The other component of all of this is freedom. In the midst of summer, it’s especially convenient not to worry about straight hair. So many women, including myself, forego strenuous exercise to avoid sweating out a blow out. And it’s not just black women – a lot of women avoid athletics to avoid a.) messing up their hair and/or b.) messing up their makeup.

I love being outside, I love to play and run around, I love to sweat and get the toxins out. I love swimming and will do it at the drop of a dime. Obviously, worrying about my hair is not the way to be my true self.

I am a wild being – the best version of me sweats and swims, so how can I live fully when I’m worried about sweating out my hair?

Still, straightening my hair does serve as a portal into the majority – it’s a physical way I can ebb, flow, and play with my whiteness as a biracial woman. When I talk about being a sellout, this is where the boundaries blur. Straight hair signals a closer proximity to whiteness, and I wonder, is that playing the game, or is it selling out? I suspect it comes down to how I use it and how I internalize it. If I know who I am, and that I am just playing with dead follicles on top of my head, am I selling out? I don’t know the answer.

But then there’s the reality that ‘the game’ is a rigged product of white supremacist patriarchal capitalism – none of which I align with, and all of which have tentacles in women’s hair.

White supremacy taught the world that straight hair is ideal – that beautiful women have plenty of long, straight (maybe wavy, but don’t get too crazy), locks. Patriarchy taught the world that women should be uniquely concerned with attaining those standards to attract men. Capitalism taught the world that any part of the body that doesn’t fit into those standards can be ‘fixed’ with a purchase.

I believe none of that – but when I straighten my hair, am I implementing it? This is a question I don’t know the answer to. One side of me believes about this what I believe about makeup – that it’s a powerful tool when the user isn’t controlled by it — when she or he feels comfortable using it or not, spending money on it or not.

I’m definitely not a slave to makeup — I buy all of it at the drugstore or get it for free, but I definitely appreciate the ability (and power) to cover up a breakout.
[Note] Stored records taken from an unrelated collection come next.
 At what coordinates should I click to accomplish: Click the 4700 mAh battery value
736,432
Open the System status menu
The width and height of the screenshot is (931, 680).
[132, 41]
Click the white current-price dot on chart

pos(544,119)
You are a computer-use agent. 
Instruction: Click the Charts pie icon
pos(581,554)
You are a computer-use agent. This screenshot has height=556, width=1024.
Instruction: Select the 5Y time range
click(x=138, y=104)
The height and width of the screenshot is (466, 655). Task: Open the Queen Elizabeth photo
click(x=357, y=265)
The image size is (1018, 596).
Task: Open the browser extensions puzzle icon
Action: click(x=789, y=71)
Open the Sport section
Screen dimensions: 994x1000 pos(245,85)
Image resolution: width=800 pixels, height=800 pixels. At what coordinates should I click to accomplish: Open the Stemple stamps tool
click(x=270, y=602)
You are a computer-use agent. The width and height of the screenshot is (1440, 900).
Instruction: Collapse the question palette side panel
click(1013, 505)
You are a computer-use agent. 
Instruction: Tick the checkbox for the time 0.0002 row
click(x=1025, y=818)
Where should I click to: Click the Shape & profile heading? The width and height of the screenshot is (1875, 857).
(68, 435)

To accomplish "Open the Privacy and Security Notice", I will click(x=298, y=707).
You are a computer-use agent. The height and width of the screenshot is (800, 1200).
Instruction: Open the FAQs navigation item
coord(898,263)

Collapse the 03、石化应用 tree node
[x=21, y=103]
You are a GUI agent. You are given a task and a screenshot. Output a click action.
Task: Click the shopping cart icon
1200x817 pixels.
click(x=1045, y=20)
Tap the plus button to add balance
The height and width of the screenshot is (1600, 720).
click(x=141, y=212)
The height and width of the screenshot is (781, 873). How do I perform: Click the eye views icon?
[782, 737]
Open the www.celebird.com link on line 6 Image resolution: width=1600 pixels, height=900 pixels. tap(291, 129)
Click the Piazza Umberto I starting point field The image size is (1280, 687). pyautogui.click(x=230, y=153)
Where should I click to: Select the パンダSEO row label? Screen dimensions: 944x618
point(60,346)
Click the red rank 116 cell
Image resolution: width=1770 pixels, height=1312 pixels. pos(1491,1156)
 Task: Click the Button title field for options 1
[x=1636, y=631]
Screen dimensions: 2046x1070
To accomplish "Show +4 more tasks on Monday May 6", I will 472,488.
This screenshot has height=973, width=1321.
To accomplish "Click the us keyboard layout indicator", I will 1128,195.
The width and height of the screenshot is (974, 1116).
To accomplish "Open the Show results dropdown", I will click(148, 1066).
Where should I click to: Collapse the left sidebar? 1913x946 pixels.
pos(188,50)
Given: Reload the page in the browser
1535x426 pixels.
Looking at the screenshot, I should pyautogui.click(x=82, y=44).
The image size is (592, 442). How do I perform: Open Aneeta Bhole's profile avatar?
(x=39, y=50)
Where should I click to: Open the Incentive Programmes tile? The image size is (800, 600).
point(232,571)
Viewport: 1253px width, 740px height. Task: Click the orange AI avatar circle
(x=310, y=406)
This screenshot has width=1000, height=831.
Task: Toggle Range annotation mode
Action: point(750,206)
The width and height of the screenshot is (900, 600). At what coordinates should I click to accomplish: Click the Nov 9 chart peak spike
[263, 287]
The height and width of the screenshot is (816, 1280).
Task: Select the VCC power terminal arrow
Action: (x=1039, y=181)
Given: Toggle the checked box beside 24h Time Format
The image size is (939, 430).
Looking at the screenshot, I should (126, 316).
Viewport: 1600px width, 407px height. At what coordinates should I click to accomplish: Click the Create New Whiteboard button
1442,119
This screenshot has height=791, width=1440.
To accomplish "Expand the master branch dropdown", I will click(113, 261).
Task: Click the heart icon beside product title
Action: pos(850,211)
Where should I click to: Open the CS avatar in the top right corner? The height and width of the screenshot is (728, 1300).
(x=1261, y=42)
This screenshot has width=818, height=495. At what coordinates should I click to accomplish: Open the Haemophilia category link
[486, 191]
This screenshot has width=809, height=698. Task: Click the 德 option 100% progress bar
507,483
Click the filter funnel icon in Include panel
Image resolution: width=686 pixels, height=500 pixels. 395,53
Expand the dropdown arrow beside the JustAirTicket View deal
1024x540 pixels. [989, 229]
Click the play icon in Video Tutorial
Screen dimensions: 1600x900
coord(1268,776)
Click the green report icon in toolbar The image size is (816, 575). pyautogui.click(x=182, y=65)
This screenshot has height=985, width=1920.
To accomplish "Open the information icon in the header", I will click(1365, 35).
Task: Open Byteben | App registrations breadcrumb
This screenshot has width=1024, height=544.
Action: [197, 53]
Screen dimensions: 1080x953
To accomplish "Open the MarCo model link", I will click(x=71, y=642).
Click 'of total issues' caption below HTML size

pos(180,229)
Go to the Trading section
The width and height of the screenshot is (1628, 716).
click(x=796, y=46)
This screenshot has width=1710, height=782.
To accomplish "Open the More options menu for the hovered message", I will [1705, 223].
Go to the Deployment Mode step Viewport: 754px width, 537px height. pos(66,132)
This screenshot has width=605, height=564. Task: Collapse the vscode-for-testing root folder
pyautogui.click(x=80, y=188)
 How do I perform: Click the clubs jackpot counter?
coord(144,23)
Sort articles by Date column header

It makes me feel less self-conscious when I know people are seeing what I want them to see.

I’d like to think that’s how it is with my hair, but for whatever reason, I’m not quite there. I don’t know if straightening my hair is a game I sometimes play, or if it’s an oppressive exercise that I deploy to cover up insecurities inherited from a toxic culture. Either way, it feels like I am damned if I do and damned if I don’t, but at least the pendulum is swinging in favor of loving my natural self.